一方医療関係者の中でもこのマイナ保険証についていろんな意見が出ていると聞く。全国保険医団体連合会の昨年秋の調査では、導入した医療機関の約四割で不具合やトラブルが発生している。災害などで停電やインターネット接続が不調になれば、稼働しない不安もあり、保険証を残すべきだという声は根強い。この機会に廃業を検討している診療所もあると聞いている。現にこの地域でも廃業を決めた診療所もある。
さらにこの話は介護保険の被保険者証にもつながる。2月27日の社会保障審議会介護保険部会に、厚労省は介護保険の被保険者証をマイナンバーカードで代替できるようにする方針を提案し、概ね了解されたと報道されている。
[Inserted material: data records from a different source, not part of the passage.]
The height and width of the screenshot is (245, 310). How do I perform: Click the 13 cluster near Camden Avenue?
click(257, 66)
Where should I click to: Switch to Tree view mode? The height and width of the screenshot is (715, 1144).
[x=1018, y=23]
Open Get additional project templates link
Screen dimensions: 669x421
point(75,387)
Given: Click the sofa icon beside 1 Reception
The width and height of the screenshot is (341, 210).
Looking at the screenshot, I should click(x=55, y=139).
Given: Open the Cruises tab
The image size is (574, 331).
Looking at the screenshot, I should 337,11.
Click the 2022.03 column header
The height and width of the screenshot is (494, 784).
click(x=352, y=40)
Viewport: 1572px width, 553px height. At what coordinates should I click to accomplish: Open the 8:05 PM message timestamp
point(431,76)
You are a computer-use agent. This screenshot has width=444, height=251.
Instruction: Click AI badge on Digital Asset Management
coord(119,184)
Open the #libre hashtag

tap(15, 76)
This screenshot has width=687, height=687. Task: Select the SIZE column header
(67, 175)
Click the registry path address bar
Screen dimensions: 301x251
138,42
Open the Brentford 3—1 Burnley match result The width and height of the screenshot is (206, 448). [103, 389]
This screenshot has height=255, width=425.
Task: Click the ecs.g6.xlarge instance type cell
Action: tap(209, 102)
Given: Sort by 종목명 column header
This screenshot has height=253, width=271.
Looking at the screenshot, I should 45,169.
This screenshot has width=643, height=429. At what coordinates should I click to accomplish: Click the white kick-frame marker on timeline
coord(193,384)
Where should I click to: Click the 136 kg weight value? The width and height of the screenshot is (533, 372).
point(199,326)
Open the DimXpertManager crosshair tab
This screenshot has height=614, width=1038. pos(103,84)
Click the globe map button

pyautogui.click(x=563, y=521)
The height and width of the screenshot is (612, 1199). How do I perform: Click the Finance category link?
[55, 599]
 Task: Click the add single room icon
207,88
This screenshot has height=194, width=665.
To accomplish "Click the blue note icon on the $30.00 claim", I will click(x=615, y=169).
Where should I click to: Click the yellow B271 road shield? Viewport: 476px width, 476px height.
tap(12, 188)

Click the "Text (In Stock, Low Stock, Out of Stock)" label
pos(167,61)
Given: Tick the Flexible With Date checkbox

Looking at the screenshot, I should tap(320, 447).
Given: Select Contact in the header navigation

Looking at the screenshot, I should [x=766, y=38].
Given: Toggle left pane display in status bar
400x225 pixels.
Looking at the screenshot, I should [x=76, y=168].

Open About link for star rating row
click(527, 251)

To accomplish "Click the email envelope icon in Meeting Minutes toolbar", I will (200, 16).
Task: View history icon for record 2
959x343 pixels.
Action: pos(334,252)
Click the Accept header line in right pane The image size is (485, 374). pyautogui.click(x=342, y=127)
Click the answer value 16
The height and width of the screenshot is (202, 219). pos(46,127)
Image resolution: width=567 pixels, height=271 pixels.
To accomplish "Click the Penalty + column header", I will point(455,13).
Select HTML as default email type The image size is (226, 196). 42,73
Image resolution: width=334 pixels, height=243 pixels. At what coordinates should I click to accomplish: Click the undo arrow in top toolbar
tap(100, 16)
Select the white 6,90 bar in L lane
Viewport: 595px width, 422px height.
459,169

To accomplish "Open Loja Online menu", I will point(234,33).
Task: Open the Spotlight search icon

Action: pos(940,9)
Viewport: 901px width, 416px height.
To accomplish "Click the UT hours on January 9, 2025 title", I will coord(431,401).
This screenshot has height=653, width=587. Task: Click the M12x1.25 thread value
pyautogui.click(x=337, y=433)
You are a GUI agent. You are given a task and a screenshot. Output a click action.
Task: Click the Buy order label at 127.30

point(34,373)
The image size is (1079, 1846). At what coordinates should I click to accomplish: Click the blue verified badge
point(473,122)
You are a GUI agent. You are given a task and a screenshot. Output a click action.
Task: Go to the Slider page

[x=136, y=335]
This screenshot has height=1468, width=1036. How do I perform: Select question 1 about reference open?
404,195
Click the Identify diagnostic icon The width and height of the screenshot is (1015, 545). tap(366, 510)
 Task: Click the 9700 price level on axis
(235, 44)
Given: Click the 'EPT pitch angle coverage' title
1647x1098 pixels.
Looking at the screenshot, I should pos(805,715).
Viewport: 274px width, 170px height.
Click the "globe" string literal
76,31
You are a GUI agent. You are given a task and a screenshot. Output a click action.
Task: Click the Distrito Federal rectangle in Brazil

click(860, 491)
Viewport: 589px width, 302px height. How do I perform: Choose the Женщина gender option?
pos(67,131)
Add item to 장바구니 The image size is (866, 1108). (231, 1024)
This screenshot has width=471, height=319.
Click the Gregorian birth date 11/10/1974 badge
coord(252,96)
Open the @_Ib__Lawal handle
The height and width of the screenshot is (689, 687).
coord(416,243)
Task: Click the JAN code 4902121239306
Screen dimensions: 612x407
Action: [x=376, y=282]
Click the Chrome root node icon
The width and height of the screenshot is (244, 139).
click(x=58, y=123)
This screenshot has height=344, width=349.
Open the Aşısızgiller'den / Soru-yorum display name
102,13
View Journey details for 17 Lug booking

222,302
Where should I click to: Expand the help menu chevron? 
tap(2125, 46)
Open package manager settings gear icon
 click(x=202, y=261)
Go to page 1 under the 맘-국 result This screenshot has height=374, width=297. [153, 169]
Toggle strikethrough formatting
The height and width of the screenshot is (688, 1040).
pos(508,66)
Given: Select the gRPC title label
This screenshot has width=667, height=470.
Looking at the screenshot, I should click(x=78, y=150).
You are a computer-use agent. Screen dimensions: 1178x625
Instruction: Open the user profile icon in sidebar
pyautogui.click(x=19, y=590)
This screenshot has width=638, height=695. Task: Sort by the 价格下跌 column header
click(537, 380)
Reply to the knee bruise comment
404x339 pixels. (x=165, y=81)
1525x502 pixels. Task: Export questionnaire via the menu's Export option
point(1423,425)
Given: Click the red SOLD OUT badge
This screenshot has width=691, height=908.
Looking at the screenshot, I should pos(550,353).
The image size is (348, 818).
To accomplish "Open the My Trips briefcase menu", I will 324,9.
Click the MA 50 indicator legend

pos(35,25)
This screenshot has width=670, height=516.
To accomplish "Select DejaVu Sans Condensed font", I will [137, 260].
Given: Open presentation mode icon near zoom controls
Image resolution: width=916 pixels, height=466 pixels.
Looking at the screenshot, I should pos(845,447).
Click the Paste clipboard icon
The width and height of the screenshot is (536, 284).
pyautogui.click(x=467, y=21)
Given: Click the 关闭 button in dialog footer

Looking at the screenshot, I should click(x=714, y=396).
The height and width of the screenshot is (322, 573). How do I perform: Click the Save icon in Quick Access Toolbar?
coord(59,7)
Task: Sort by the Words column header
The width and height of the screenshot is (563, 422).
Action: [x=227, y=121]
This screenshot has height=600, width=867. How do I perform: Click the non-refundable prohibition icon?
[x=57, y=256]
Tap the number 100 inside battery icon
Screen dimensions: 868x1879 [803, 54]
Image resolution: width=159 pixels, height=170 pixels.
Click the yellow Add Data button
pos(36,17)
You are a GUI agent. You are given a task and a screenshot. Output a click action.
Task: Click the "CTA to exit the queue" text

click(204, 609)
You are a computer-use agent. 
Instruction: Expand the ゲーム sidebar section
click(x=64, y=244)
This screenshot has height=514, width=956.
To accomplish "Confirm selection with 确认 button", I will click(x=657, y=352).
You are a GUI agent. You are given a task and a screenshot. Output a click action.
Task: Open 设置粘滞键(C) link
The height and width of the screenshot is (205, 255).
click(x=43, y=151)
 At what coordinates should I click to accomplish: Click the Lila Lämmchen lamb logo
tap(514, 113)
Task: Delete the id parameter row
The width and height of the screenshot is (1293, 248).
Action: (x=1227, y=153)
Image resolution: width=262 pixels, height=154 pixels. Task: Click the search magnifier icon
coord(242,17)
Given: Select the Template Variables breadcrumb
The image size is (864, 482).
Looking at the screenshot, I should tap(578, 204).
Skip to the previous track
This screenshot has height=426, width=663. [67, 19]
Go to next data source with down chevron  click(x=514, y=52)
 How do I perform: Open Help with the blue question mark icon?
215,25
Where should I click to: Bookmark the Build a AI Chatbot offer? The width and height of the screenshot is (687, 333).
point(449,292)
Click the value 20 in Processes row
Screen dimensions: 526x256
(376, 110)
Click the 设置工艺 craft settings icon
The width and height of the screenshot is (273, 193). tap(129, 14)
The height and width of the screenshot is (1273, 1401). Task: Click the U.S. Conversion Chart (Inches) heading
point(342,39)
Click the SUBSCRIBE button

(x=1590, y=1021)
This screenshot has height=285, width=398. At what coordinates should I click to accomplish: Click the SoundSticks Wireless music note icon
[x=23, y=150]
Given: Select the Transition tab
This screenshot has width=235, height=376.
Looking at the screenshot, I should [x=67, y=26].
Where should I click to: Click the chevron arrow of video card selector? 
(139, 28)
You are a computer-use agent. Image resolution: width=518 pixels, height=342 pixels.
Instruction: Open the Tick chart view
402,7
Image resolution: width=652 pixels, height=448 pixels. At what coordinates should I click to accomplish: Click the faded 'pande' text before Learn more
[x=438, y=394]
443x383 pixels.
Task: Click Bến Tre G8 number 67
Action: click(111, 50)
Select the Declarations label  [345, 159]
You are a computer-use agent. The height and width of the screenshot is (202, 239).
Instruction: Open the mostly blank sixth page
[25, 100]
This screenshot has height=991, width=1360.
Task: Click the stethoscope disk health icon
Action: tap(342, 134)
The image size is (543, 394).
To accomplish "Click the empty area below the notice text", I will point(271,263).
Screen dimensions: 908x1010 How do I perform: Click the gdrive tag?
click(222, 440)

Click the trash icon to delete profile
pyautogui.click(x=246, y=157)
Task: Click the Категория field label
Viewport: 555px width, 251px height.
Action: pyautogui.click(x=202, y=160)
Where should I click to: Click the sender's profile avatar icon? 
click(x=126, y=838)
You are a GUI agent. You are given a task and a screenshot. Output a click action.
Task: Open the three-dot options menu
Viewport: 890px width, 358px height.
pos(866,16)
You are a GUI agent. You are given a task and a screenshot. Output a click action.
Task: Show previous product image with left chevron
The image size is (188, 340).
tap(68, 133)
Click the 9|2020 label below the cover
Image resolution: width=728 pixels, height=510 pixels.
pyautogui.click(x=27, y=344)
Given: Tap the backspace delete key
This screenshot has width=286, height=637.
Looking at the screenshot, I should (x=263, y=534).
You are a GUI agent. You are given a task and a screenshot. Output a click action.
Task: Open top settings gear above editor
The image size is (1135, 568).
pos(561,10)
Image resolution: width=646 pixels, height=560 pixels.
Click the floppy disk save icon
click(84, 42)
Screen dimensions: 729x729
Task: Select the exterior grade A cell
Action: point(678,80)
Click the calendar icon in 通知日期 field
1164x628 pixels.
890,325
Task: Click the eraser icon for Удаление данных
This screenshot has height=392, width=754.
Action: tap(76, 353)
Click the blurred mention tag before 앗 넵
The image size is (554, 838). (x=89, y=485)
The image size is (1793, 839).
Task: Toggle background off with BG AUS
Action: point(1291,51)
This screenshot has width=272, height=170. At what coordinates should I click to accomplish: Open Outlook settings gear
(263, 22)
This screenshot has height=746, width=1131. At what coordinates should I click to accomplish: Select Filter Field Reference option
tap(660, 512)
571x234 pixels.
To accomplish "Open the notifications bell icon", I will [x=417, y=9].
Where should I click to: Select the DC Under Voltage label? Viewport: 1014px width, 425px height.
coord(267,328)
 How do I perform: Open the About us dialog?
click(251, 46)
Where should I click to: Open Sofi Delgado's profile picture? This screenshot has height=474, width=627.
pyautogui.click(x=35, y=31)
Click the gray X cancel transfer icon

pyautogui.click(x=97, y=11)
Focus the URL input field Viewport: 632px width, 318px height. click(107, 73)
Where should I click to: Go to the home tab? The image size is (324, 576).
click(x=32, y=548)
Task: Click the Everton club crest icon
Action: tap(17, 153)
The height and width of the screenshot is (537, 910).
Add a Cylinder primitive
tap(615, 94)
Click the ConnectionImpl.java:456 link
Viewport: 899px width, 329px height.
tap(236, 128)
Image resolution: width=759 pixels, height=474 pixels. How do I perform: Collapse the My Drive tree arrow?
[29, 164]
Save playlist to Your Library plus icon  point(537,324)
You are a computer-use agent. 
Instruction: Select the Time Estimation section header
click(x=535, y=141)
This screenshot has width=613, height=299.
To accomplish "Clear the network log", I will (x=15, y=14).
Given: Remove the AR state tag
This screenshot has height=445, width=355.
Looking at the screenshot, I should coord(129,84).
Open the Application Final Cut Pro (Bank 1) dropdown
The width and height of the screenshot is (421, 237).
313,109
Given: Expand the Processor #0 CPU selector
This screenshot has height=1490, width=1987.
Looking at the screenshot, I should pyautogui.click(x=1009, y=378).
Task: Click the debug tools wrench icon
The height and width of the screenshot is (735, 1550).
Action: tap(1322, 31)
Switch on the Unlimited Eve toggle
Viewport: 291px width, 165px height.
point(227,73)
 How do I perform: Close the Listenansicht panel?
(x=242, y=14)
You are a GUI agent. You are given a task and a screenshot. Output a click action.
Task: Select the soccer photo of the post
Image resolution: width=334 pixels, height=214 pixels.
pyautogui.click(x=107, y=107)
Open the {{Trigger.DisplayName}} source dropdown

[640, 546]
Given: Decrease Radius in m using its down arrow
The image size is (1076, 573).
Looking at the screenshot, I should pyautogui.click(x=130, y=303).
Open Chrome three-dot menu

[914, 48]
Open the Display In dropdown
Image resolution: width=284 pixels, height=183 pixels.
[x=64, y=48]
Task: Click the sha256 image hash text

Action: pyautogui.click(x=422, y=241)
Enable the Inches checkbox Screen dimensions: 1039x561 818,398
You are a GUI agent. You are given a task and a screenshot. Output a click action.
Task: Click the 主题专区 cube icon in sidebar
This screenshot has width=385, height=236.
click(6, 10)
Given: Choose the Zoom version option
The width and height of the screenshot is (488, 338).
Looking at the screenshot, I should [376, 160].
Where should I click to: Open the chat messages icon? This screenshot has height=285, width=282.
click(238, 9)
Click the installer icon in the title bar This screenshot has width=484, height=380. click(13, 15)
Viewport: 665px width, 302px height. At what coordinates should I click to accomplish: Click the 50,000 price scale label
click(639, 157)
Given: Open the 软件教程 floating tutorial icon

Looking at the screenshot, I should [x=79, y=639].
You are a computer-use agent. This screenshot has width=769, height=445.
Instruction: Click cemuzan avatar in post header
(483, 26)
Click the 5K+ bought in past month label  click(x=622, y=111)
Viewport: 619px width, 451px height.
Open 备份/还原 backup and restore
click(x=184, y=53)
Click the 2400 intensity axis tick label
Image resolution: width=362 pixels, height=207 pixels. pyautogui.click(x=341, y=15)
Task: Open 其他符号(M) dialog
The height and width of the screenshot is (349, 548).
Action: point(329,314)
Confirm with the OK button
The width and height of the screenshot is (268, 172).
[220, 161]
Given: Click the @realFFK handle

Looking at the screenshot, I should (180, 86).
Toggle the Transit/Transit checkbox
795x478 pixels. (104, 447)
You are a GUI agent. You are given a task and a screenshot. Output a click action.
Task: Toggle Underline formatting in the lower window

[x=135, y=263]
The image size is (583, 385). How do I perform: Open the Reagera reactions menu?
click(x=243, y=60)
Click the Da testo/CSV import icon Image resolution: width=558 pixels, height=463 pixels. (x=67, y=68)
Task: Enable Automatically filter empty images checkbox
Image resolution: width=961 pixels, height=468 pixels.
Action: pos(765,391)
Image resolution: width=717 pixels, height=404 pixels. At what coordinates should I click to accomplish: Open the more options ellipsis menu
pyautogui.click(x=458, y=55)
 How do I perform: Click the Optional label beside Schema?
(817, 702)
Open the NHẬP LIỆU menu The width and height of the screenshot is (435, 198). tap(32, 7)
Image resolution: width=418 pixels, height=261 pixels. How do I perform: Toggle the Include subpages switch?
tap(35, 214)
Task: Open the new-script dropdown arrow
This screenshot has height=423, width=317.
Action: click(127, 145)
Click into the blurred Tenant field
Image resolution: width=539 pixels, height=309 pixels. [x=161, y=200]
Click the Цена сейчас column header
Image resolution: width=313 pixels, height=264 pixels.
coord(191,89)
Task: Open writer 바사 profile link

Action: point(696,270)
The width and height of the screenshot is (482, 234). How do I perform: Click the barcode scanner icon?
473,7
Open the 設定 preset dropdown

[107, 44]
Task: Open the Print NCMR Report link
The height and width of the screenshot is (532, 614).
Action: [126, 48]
認知症の高齢者がこの「マイナ保険証」なるものの管理が可能なのであろうか。認定更新時にはケアマネが保険証を預かり申請代行をすることが多いが、マイナンバーカードと一体化したこの保険証を預かるということができるのであろうか。心配することはたくさんある。さらに、実際に運用が始まれば、介護事業所もカードリーダーの導入など必要な負担と対応を求められる可能性もある。
国はこのマイナンバーカードの普及のため、2023年度予算では17億円という税金を費やしている。国や行政機関とってマイナンバーカードの普及はメリットがあるのであろうが、今の健康保険証や介護保険証が現場で使い勝手が悪いといった問題があるのではない。莫大な税金を使って、そのしわ寄せを国民や医療、介護事業所に押し付けてまで、マイナ保険証に変える必要があるのか。「国民の生命と健康を守ることは政府の最優先の責務であり、カード普及のために保険証を使うとは本末転倒だ。カードの取得は任意ではないのか、という質問に政府は正面から向き合うきだ。」という中日新聞の社説「マイナ保険証 給付の平等性を損なう」(2023.3.6)は納得のいく主張である。